Wednesday, December 23, 2015

30 Days of The Fade Out: The Esoteric and Erotic.

(Now we see what I happens when I plan to do this extended series of posts during the very busy month of December and then get hit with a cold that's worn me out and won't go away.  And I was hoping to be ahead of schedule by Christmas...)

Today sees the release of issue #53 of Chew, which serves as a twisted, hilarious counterpoint to the serious noir comics of Brubaker and Phillips, and in this issue we learn about the Bon Vivants, "a group of extremely devoted, and obscenely affluent, culinary enthusiasts wholly devoted to the epicurean exploration of plants and animals that are endangered or long extinct."

A secret society of super-rich hedonists:  it's an intriguing idea and even a bit of a trope in storytelling.  Chew's particular idea of a group gathering to sample super-exotic and illicit cuisine was the driving premise behind the entertaining 1990 comedy The Freshman.

And it's not surprising that we've seen secret societies before in the works of Brubaker and Phillips.  Earlier in our month-long review of The Fade Out, we pointed back to the pair's first significant collaboration as lead writer and lead artist -- 2001's Batman: Gotham Noir -- and now we are reminded of their first long-running comic, Sleeper, published through DC's WildStorm imprint between 2003 and 2005.

(In hindsight, the series is the bridge between the pair's work-for-hire with costumed superheroes and their creator-owned comics.  Sleeper is a self-contained and very original work set in the WildStorm universe, and it's a shame that Brubaker and Phillips don't own the rights to it.)

In issues #3 and #4, we're introduced to the "Secret Monarchy" of Earth, which evil mastermind TAO calls the "inner circle of humanity," and which our skeptical protagonist Holden Carver dismisses as "a bunch of slightly perverted stuffed shirts."  It is said that this group has been entangled in the very roots of civilization for millennia, and that their power lies in the fact that no one believes in their existence -- and the debauchery of their parties embodies the nihilism and amorality of their greeting, a creed attributed to an ancient order of assassins, that "Nothing is true, everything is permitted."

Each year, the Secret Monarchy met at a secluded resort called Imperial Grove, and was a likely allusion to the Bohemian Grove, which has hosted annual two-week gatherings of the Bohemian Club since 1893, and which has since attracted some of the world's most prominent and powerful men.  The Wikipedia article, linked above, includes the following photo, taken at the 1967 gathering and featuring two future U.S. presidents, one having a cameo in The Fade Out.


Secret societies were also rampant in Fatale, from the medieval White Brotherhood to the more modern-day cults ran by McVicar and the Bishop, and The Fade Out has its own secretive power structures in the Hollywood studio system, itself infiltrated by the FBI during the emerging Cold War.

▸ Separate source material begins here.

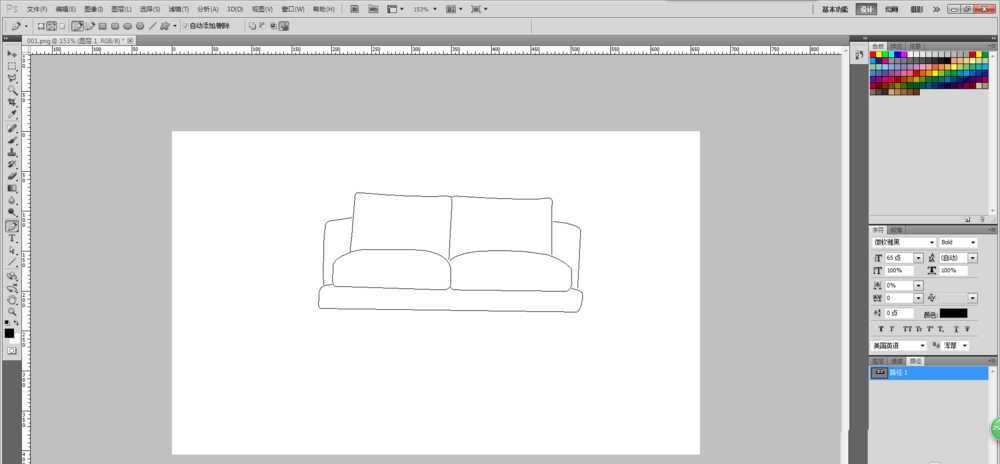Click the black text color swatch

point(953,313)
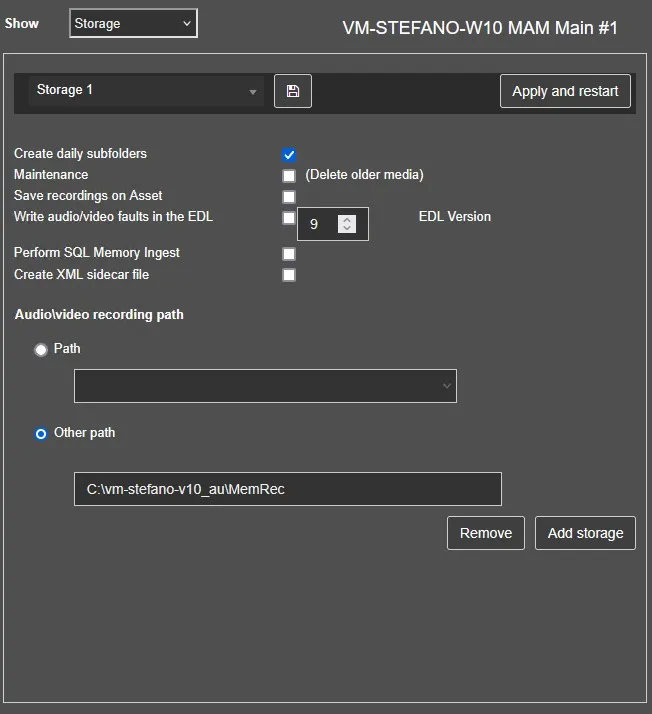The width and height of the screenshot is (652, 714).
Task: Click the Other path text field
Action: [x=287, y=489]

And in issue #3, we are introduced to the Divine Order of the Great Eleven, a hedonistic cult run by priestesses and based in a camp called Harmony Grove.  In 1928, Al Kamp took Victor Thursby to one of the cult's ceremonies, and Thursby then abandoned his life in Hollywood to live in Harmony Grove -- at least, he did for a few weeks, until Phil Brodsky retrieved him.  The Feds subsequently raided the compounded, and Kamp and Thursby founded Victory Street Pictures.

In the few short months before his bugging out, Thursby couldn't get his mind off the cult and its promiscuous practices, not even when casting chorus girls.
"He had a life most men would kill for, but all he felt was trapped."
I wonder if the secret society's appeal is an extension and even a metastasizing of the urges that seem to drive the typical protagonist in noir:  the desire for meaning and connection in the face of alienation.

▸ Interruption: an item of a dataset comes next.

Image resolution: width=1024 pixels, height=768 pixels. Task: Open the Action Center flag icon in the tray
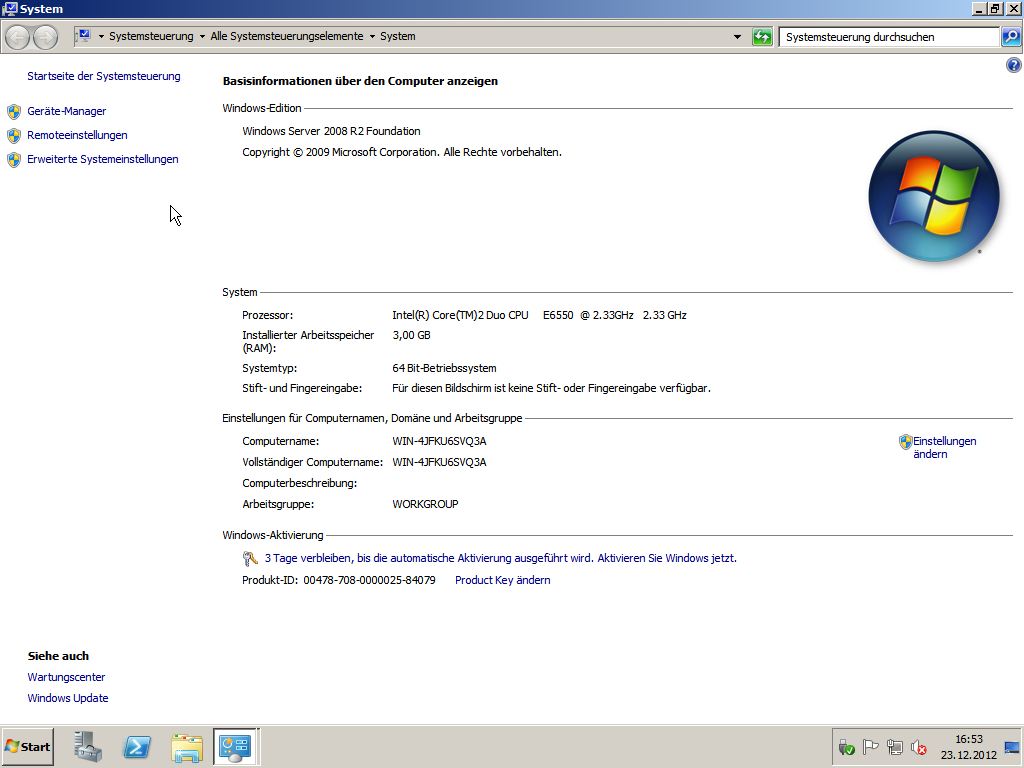[x=870, y=747]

Maybe the idea is that, if one cannot find purpose in the mundane life of the middle class, maybe one can find it in the hidden knowledge of some inner circle, and if no traditional romance satisfies, maybe one should find a place where his every desire can be indulged.  It's Gnosticism and hedonism, the allure of hidden knowledge and forbidden pleasure.

I don't think that particular path leads to anything real and lasting, but it lets us see the middle-aged Thursby as a parallel character to Charlie Parish, going to different extremes to chase the same longings.

And since the Krazy Kids shorts were being produced as late as 1926 and 1928, it makes us wonder when Thursby and Val Sommers first connected.  What made Val so special in Thursby's eyes?

Even if theirs was a platonic and even paternal relationship, did Val kindle in Thursby the same sense of longing that was satisfied so briefly with the Divine Order?

Or did she reach a part of him that even that cult couldn't touch?